BLOG_PATH = '/var/www/html/blog'
BACKUP_PATH = '/var/www/html/blog_backup/'
KEY = '' # your secret key shared with Github

class Server(BaseHTTPRequestHandler):
    def do_POST(self):
        res_code = 200
        content_length = int(self.headers['Content-Length'])
        post_data = self.rfile.read(content_length)
        if validate(self.headers['X-Hub-Signature-256'], post_data, KEY.encode('utf-8')):
            try:
                req_body = json.loads(post_data.decode('utf-8'))
                if req_body['action'] == 'published':
                    assets_url = req_body['release']['assets_url']
                    thread = Thread(target=handle_release, args=(assets_url,))
                    thread.start()
            except:
                res_code = 500
        else:
            res_code = 403
        self.send_response(res_code)
        self.send_header('Content-type', 'text/html')
        self.end_headers()
        self.wfile.write("done".format(self.path).encode('utf-8'))

def handle_release(assets_url):
    r = requests.get(url = assets_url)
    release_file = requests.get(r.json()[0]['browser_download_url'])
    with open('blog.tar.gz', "wb") as f:
        f.write(release_file.content)
    shutil.unpack_archive('blog.tar.gz', '.')
    t = datetime.datetime.now()
    backup = BACKUP_PATH + 'blog_backup_' + t.strftime('%Y%m%d_%H%M%S')
    if os.path.exists('./blog'):
        shutil.move(BLOG_PATH, backup)
        shutil.move('./blog', BLOG_PATH)

def validate(signature, data, key):
    hash_object = hmac.new(key, msg=data, digestmod=hashlib.sha256)
    expected_signature = 'sha256=' + hash_object.hexdigest()
    return hmac.compare_digest(expected_signature, signature)

def main():
    logging.basicConfig(level=logging.INFO)
    server_address = ('', 9999)
    httpd = HTTPServer(server_address, Server)
    try:
        httpd.serve_forever()
    except KeyboardInterrupt:
        pass
    httpd.server_close()
    logging.info('Stopping server...\n')

if __name__ == '__main__':
    main()

Once the Python program is ready, you can just run it on the server, but for better organization, I used Nginx to proxy pass Github webhook requests to the Python application.

server {
        listen 443 ssl;
        listen [::]:443 ssl;
        server_name 8675.dhamith.me;
        ssl_certificate fullchain.pem;
        ssl_certificate_key privkey.pem;
        access_log /var/log/nginx/webhooks_access.log;
        location / {
            proxy_pass http://127.0.0.1:9999;
        }
}

And I have set up the Python program as a service on the server.

[Unit]
Description=Github webhook handler
Wants=network-online.target
After=network-online.target

[Service]
User=root
Group=root
Type=simple
WorkingDirectory=/home/309/github_webhook
ExecStart=python3 /home/309/github_webhook/main.py

[Install]
WantedBy=multi-user.target

Step 03: Setting up webhooks on Github repo

The next step is to set up webhooks on the Github repo.
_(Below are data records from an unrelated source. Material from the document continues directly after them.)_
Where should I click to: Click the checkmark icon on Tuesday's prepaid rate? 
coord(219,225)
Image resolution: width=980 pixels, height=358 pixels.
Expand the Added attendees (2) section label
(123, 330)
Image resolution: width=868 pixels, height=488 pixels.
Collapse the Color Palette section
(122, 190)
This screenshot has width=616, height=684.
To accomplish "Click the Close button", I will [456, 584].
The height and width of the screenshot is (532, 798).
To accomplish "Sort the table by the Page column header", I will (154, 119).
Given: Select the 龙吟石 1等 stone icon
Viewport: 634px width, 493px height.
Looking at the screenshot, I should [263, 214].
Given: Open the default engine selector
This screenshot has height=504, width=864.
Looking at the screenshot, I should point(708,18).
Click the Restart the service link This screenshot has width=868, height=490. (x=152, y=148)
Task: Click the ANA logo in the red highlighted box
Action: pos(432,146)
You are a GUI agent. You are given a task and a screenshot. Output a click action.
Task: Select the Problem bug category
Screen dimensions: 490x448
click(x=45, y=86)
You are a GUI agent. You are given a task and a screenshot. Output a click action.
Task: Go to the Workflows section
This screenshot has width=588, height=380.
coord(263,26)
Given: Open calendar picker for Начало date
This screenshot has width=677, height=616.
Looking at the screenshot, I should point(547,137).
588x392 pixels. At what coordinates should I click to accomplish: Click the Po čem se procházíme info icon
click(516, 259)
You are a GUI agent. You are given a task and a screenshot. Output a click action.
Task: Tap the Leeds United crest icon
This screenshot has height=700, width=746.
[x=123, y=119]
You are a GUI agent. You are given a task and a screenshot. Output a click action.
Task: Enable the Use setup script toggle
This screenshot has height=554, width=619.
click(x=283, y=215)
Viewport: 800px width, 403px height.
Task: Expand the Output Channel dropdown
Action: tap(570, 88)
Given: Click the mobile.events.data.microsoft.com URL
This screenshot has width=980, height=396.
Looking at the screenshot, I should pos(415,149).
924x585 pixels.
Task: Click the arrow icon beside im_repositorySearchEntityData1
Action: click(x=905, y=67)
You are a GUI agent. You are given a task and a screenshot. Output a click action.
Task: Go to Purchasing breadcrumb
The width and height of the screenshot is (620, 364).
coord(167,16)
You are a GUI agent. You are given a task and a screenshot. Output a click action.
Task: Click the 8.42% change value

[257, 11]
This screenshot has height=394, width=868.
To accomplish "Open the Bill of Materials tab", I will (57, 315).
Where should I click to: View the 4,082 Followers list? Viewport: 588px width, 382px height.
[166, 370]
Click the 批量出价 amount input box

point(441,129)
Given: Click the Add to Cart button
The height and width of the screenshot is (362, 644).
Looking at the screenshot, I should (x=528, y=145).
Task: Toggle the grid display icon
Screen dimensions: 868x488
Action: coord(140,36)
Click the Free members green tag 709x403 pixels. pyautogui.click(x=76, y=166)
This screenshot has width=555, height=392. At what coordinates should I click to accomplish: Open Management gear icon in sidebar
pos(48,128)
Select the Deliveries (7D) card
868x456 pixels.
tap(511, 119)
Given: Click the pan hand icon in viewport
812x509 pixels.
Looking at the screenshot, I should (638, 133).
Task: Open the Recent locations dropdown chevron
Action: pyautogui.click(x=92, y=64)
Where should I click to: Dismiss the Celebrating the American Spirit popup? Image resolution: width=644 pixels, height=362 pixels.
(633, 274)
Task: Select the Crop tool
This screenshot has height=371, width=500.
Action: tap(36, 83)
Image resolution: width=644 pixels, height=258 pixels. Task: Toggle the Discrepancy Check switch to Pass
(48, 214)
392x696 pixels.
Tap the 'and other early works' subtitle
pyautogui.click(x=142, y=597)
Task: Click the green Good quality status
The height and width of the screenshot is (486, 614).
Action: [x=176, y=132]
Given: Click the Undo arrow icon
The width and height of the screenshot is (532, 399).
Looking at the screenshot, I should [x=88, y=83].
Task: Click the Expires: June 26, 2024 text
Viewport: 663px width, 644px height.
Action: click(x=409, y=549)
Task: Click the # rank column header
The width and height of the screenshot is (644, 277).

Go to Settings -> Webhooks -> Add Webhook and add a new Webhook. Make sure to use a secure secret when setting up the webhook. And change the Content type to application/json. I used only Release events using the Let me select individual events option, but this can be changed as required. Make sure to change the Python program logic to handle the extra events. Once you click on Add Webhook, Github will ping the Payload URL and if you have correctly set up everything on the server side, the ping should be successful.

That’s it. If everything connects correctly, once you push any changes to the main/master branch, you should see the changes automatically apply on the server.